◆ THE PROBLEM
Output the records from the line with "Task: Sort by 名称 column sort icon" up to and including the line with "Action: click(x=380, y=199)" as a two-column CSV with the columns request and answer, one row per record, each value in a single quoted field with line breaks replaced by spaces.

◆ GIVEN RECORDS
* begin *
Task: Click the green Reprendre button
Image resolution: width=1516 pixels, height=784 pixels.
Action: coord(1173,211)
* end *
* begin *
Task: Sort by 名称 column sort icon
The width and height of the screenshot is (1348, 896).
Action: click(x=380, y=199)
* end *
* begin *
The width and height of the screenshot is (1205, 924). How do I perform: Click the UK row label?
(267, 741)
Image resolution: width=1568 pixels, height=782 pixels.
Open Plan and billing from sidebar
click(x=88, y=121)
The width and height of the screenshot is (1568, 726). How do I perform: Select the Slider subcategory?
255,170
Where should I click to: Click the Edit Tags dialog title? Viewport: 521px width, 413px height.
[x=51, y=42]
* end *
◆ OUTPUT OF THE TASK
request,answer
"Task: Sort by 名称 column sort icon The width and height of the screenshot is (1348, 896).","Action: click(x=380, y=199)"